Researchers, led by Professor Pauline Norris of the University of Otago’s , are recommending the charges be dropped for people with high health needs and low incomes or be scrapped entirely.
Professor Norris says the charge prevents some people from getting their medication, which can lead to them going to hospital.
Professor Pauline Norris
“Some people have such low incomes and high health costs, that the $5 charge per medicine is an insurmountable barrier,” Professor Norris says.
“They go without their medicines, and as a result their health problems get worse, so they need hospital care. This is bad for them, their whānau, and the health system.”
More than 1000 people from economically deprived areas of Aotearoa, and who have physical and mental health problems which require medication took part in the year-long study.
They were randomly assigned to one of two groups – control or intervention.
People in the control group were required to pay the $5 fee as normal, while those in the intervention group did not. Instead, pharmacies billed the study authors.
Results of the study, published in the international journal BMC Health Services Research, reveals for every 100 people who received free prescriptions, 33 were admitted to hospital and stayed for 208 days.
For every 100 people who still had to pay the $5 charge, 41 were admitted to hospital and stayed for 326 days.
Removing the charge had a substantial effect on the odds of being hospitalised during the study year, reduced the number of admissions for mental health problems, the number of admissions for chronic obstructive pulmonary disease (COPD), and the length of stay for COPD admissions.
“We knew from previous studies that people go without their medicines because of cost, and many people had told us about their health suffering and sometimes ending up in hospital before of this,” Professor Norris says.
“However, I am surprised at how much difference the free medicines made; it was really dramatic”.
She hopes policymakers will consider eliminating the charges for people who are unable to afford them.

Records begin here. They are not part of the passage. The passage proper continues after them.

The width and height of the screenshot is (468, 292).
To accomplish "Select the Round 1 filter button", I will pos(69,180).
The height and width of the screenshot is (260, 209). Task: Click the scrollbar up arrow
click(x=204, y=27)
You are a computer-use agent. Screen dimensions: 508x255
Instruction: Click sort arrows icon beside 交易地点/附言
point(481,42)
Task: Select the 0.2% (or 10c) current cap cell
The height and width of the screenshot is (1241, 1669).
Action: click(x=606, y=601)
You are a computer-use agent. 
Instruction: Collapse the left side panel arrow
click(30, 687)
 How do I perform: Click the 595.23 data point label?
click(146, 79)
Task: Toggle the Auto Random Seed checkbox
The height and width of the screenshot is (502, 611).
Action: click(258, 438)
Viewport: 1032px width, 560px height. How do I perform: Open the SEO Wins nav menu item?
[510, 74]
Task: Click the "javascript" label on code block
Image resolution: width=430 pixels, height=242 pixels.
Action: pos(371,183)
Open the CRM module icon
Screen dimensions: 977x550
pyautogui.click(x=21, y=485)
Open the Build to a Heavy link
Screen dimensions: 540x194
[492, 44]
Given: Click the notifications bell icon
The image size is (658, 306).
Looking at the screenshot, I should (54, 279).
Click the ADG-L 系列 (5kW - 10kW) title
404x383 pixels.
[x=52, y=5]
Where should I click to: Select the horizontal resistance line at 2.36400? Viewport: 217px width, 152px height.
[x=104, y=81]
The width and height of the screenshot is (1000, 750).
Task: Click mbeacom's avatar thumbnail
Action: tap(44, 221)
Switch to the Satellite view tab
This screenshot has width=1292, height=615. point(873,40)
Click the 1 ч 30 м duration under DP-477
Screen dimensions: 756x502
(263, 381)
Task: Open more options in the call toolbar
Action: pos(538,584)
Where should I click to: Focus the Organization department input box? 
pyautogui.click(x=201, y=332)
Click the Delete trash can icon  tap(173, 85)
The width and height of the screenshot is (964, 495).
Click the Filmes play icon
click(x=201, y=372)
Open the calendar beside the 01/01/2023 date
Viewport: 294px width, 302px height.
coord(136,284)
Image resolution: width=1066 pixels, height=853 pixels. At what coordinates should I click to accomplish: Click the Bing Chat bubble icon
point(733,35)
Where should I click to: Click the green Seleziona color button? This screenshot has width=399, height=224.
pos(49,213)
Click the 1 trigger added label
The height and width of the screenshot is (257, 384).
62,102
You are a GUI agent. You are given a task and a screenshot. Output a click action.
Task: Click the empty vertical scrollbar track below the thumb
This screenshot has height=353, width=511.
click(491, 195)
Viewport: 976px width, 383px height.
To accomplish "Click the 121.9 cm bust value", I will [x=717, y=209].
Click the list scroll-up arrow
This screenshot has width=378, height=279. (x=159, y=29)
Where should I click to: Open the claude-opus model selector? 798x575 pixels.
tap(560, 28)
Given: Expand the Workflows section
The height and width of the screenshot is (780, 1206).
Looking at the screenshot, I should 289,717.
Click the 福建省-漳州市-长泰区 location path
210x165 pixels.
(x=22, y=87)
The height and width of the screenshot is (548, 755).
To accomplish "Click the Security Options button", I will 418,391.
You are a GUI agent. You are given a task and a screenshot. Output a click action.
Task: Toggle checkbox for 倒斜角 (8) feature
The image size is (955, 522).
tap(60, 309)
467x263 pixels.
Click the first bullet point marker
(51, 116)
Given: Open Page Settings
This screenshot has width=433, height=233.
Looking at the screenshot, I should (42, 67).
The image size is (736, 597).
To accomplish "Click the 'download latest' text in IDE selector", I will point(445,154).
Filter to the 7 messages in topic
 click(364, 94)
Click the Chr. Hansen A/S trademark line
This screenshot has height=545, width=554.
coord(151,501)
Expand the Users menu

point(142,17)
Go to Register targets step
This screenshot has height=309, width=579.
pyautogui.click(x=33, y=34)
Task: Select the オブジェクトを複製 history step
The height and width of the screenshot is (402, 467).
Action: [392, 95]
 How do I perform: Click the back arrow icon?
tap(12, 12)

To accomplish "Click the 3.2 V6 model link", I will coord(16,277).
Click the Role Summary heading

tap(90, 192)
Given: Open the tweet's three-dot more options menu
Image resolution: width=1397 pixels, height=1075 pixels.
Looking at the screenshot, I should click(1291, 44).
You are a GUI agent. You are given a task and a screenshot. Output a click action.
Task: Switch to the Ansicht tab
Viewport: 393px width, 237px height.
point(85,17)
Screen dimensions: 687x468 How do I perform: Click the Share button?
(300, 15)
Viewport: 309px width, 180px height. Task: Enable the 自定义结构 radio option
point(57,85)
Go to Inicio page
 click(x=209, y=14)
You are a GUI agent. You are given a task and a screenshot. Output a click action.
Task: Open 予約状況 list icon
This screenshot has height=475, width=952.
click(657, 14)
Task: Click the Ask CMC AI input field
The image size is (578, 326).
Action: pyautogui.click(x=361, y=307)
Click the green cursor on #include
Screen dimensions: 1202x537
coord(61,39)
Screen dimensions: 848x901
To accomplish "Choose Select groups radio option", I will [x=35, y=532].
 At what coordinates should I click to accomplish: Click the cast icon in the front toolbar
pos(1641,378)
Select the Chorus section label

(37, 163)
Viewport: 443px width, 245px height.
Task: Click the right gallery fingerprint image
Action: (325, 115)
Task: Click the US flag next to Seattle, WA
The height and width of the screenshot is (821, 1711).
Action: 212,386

“This would be a simple way to reduce health inequities.
“If a doctor thinks someone needs a medicine, and they want to take it, why do we let the lack of $5 stop them?”
A recent New Zealand health survey reveals 3.3 per cent of adults reported going without a medicine because of costs. This was more common for Māori and Pacific peoples, and those living in areas of high deprivation.
Co-author Dr Shirley Keown, of Turanga Health, says “prescription charges force people to choose between getting their medicines, feeding their whānau, paying the power bill or buying petrol for the car to get to work”.